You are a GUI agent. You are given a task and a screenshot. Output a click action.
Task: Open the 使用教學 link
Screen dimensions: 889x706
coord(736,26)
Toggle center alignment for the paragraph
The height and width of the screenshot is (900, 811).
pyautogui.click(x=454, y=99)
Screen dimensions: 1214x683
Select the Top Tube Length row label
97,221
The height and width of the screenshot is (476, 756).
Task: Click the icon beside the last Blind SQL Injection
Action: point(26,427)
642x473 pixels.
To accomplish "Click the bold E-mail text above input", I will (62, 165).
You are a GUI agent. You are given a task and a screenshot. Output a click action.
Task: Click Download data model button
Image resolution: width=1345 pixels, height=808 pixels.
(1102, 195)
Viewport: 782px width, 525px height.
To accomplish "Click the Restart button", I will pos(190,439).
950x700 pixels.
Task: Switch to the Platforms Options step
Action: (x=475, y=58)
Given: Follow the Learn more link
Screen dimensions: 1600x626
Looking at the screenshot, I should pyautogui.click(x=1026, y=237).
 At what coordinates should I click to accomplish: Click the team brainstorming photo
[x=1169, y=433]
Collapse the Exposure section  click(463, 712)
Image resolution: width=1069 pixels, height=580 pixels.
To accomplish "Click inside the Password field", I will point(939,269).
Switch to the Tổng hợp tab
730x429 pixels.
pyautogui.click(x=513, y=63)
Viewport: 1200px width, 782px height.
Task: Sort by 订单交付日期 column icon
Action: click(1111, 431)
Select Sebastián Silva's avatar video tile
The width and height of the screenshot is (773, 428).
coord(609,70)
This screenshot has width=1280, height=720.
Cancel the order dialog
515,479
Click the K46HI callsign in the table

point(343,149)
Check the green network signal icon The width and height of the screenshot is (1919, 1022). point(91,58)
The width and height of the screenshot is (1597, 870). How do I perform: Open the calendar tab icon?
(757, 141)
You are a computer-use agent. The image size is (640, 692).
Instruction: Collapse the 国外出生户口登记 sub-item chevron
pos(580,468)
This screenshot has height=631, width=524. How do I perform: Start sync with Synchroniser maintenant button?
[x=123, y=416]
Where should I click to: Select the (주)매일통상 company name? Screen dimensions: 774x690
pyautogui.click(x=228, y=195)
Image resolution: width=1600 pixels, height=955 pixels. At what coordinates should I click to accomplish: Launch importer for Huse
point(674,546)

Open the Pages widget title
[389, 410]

*-*-*

Action item: Scan the data, and report each line that uses the word "link".

Solved problem:
Task: Open the 使用教學 link
Given: Follow the Learn more link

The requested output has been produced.